Natalia reist von Madrid nach Mexiko, um ihren Freund zu besuchen, welcher allerdings geschäftlich außer Haus ist. Sie schließt sich drei Freundinnen an, die eine Art Jungesellinnenabschied feiern, was jedoch darin endet, dass sie einen Wildfremden verführen und bewusstlos schlagen, ihn mit ins Landhaus nehmen, um schließlich ihre Launen an ihm auszulassen. Zunächst ist Natalia skeptisch…
Ein klassischer Rape & Revenge setzt eigentlich eine Gräueltat voraus, welche hier nicht gegeben ist. Der Cowboy lädt Natalie zu einem Drink ein, welche kurz darauf eine schnelle Nummer im Auto anbietet. Kurz darauf erscheinen die anderen drei und die Nacht nimmt ihren Lauf. Die Figuren werden brauchbar eingeführt, obgleich der Vorlauf mit Feiern, Tanz und Alkohol reichlich viel Zeit in Anspruch nimmt.

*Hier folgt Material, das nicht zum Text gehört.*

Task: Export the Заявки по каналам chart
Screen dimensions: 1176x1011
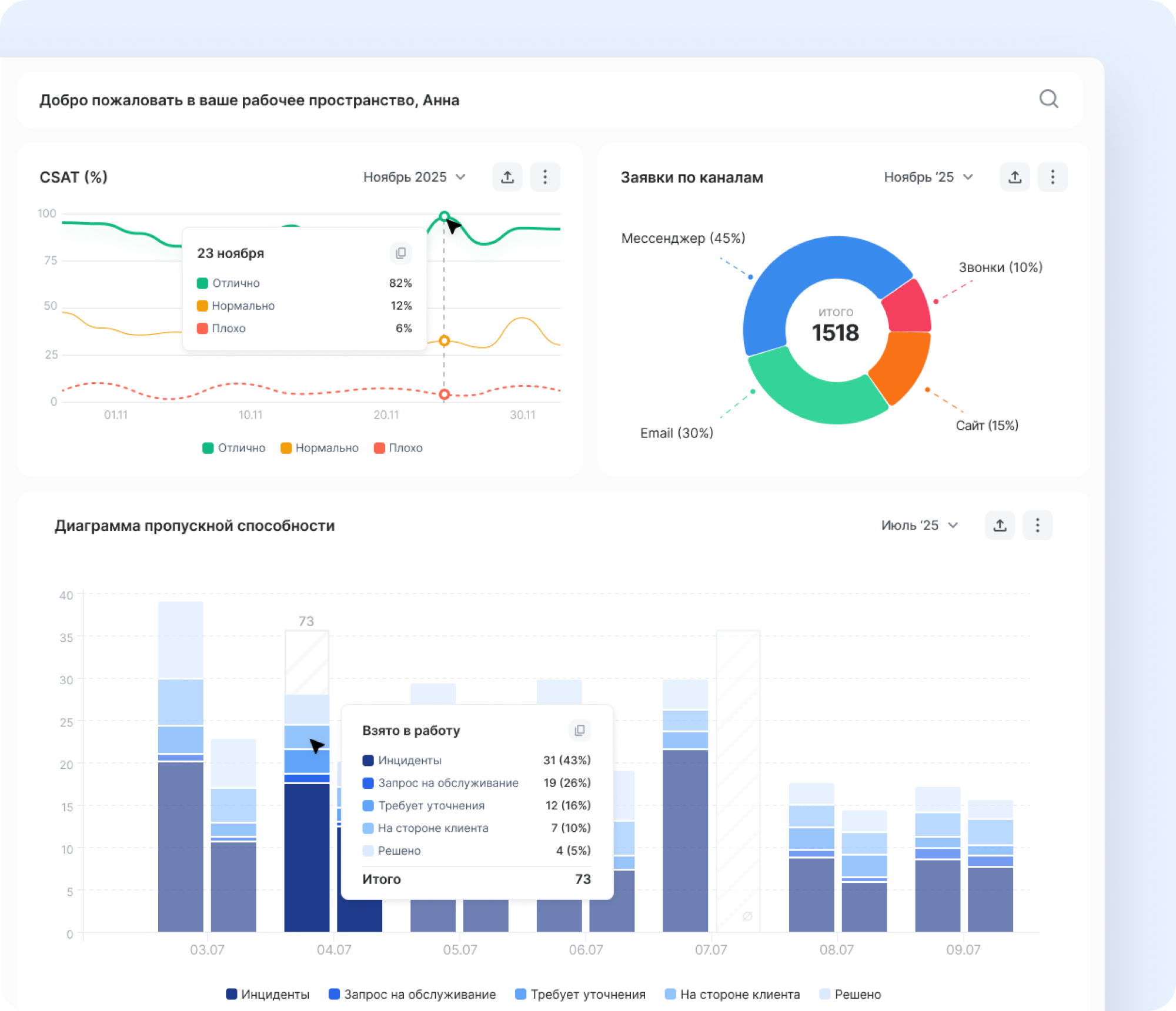Action: (1015, 177)
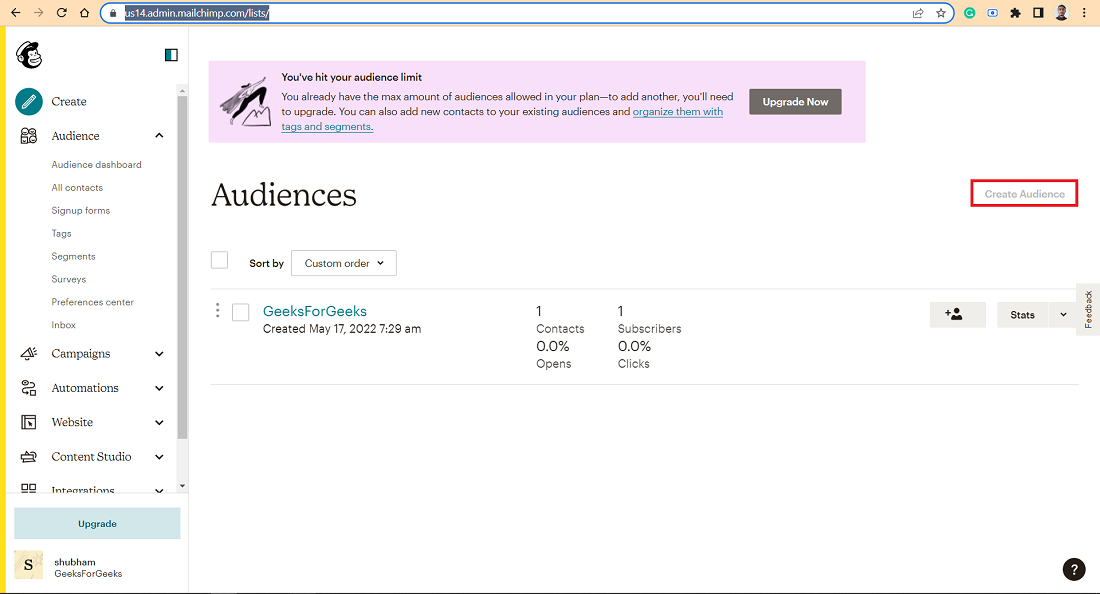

Nach einem K.O.-Schlag wird es kurzfristig spannend, doch es vergeht schlichtweg zuviel Zeit zwischen den einzelnen Aktionen.
Was zudem reichlich Distanz schürt und nur selten einen positiven Effekt einbringt, ist die ständig verharrende Kamera. Mal hält sie auf einen Zaun während einige Girls im Pool planschen, dann wird eine nächtliche Straße gefilmt, ohne das jemand etwas sagt, dann tanzen zwei völlig entrückt um das gefesselte Opfer herum und an anderer Stelle liegt jemand nachdenklich in der Wanne. Durch die langen Takes wirken viele Szenen improvisiert, manche Dialoge kommen arg künstlich daher und einige Passagen mussten gar mit Text unterlegt werden, da der Sound offenbar unzureichend war.
Nun könnte es ja tierisch abgehen, wenn vier betrunkene Damen innerhalb ihrer Trunkenheit einen wehrlosen Kerl am Boden haben, doch allzu drastisch darf man sich das Geschehen nicht vorstellen. Mal davon abgesehen, dass keine der Mädchen blank zieht und allenfalls ein paar Szenen Upskirt auszumachen sind, wird beim künstlichen Kobold des Opfers maßlos übertrieben, auch wenn Viagra eine wundersame Wirkung nachgesagt wird.
Das Ding steht in unmöglichsten Körperhaltungen, nur bewegen tut es sich halt nicht, wodurch die Veranstaltung rasch zur Lachnummer verkommt.
In Sachen Gewalt kommt man kaum über eine abgetrennte Brustwarze hinaus, was aus der Distanz betrachtet auch ein rotes Pflaster sein könnte.
Ansonsten wird noch ein wenig uriniert und eine Statur zweckentfremdet, jedoch gibt es keinen Moment, bei dem sich der Werkzeugkasten zuschnürt. Darüber hinaus enttäuscht die Pointe, denn im Grunde gibt es keine.
Darstellerisch geht das Ding in Ordnung, trotz vieler statischer Einstellungen arbeitet die Kamera sauber und gegen Ende gesellen sich ein paar atmosphärische Momente im Morgengrauen hinzu.
Geduld sollte man jedoch mitbringen und die voyeuristische Erwartungshaltung sehr niedrig ansetzten, da gängige Folterfilme der letzten zehn Jahre weitaus heftiger zur Sache gingen.